[PROBLEM TO WORK ON]:
Would you please copy the part of the material below that opens with the line containing "Offers (41, 50)" and closes with the line containing "Cart (109, 304)"? Copy it exactly, and only it.

■ ■ ■

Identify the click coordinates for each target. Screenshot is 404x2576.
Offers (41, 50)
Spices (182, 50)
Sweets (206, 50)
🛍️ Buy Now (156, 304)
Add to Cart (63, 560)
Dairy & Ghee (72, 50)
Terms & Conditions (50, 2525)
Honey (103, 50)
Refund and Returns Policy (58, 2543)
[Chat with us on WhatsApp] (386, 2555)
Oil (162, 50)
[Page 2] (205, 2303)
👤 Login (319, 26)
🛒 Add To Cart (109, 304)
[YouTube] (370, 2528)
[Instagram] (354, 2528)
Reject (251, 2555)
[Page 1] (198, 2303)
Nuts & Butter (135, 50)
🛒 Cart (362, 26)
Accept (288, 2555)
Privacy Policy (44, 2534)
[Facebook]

■ ■ ■

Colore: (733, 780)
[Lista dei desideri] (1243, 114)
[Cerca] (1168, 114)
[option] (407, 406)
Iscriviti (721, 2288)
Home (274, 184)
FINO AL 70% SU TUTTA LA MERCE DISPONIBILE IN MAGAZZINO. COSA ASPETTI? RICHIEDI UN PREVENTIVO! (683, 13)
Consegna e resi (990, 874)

■ ■ ■

[EXPECTED OUTPUT]:
Offers (41, 50)
Spices (182, 50)
Sweets (206, 50)
🛍️ Buy Now (156, 304)
Add to Cart (63, 560)
Dairy & Ghee (72, 50)
Terms & Conditions (50, 2525)
Honey (103, 50)
Refund and Returns Policy (58, 2543)
[Chat with us on WhatsApp] (386, 2555)
Oil (162, 50)
[Page 2] (205, 2303)
👤 Login (319, 26)
🛒 Add To Cart (109, 304)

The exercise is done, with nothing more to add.